Amazing adaptations see it survive in environments others ducks wouldn't shake a feather at – fast flowing rivers
What's unique about the Whio?
Camouflage - perfectly camouflaged. Blue/grey in colour gives them their name Blue Duck. The colour helps them blend into their environment.
Designer lips – Whio bill designed like no other - fleshy lip on the end of their bill protects it when they forage
Navigation – large webbed feet for swimming in the rapids. Even newly hatched ducklings can negotiate the biggest white water.
Eyes Forward – distinctive yellow eyes forward facing like human to see what's happening ahead
Size – males weigh about 1000 – 1300 grams and females are slightly lighter at 800 – 1000 grams.
Call & character – males make the distinctive 'fee-o, fee-o' call while female make a rattly growling noise.
They need clean water so if you see Whio you know the river is healthy.
The greatest threats to Whio are introduced predators, in particular, stoats, man-made construction like dams or diversions, and water pollution.
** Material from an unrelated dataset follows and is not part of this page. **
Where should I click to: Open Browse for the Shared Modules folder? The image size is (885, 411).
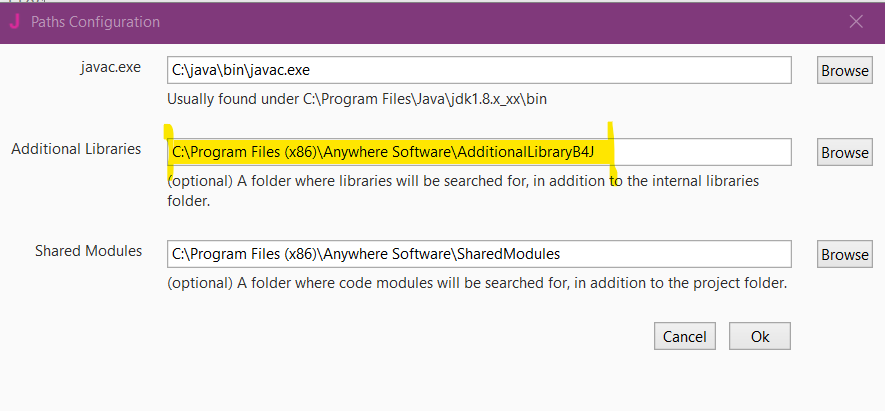(844, 254)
With Whio numbers at around 2,500, the Whio is officially a Vulnerable Species. As a whitewater rafter or kayaker you will find yourself sharing the same habitat. Leave them be and they won’t be bothered. Just slowly and quietly drift by.
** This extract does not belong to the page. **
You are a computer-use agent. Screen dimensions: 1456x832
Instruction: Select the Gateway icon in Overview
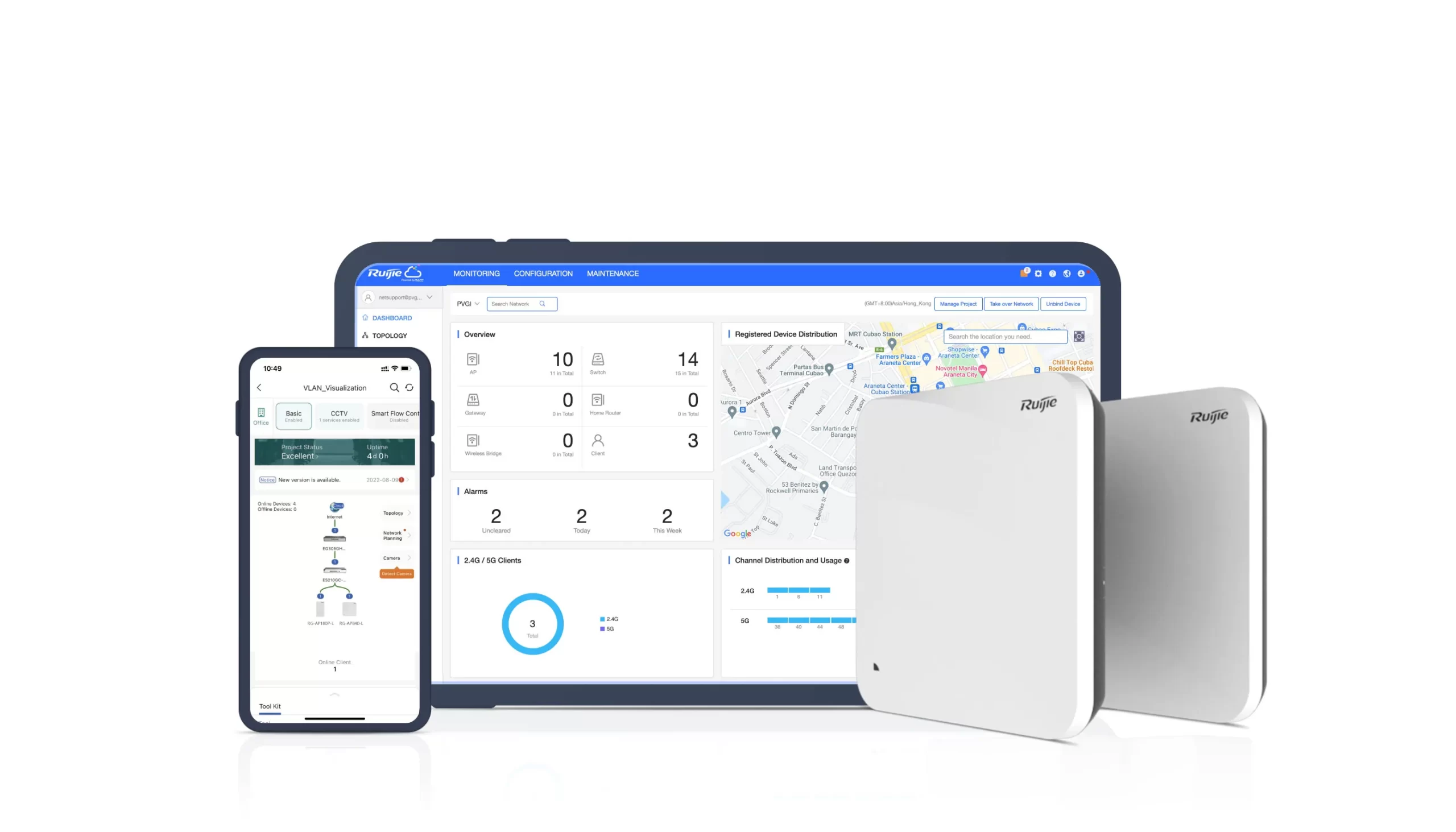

They are so adept in whitewater rivers you’ll see why we called our business Blue Duck.
ABOUT HUGH CANARD
Hugh saw a lot of the high country during a three-year stint with the New Zealand National Film Unit, working in national parks as an Assistant Ranger (emptying rubbish) and eventually starring in a film of a climb of Mt Aspiring.
Kayaking became his passion after he left university and for the past 40 years he has paddled most of the rivers in the South Island, quite few in the North Island, the major rivers in France, and just recently Hugh did his second trip through the Grand Canyon of the Colorado. Hugh’s interest in the un-explored places motivated him to tackle a few rivers that the guide books either omitted to mention, or deemed “impossible”, and he ran the first descents of the Arahura and Turnbull Rivers in Westland.
Hugh and his wife Biddy owned a sea kayaking business in the Abel Tasman National Park, winning regional and national awards. In this business Hugh introduced 30,000 people to sea kayaking. He has been the President of Whitewater New Zealand, and is now the Patron. His interest now is in the journey rather than the action, and he does many trips by raft and cataraft, with friends and family on the longer rivers such as the Clarence/Waiau Toa, which he has now run 15 times in every craft possible.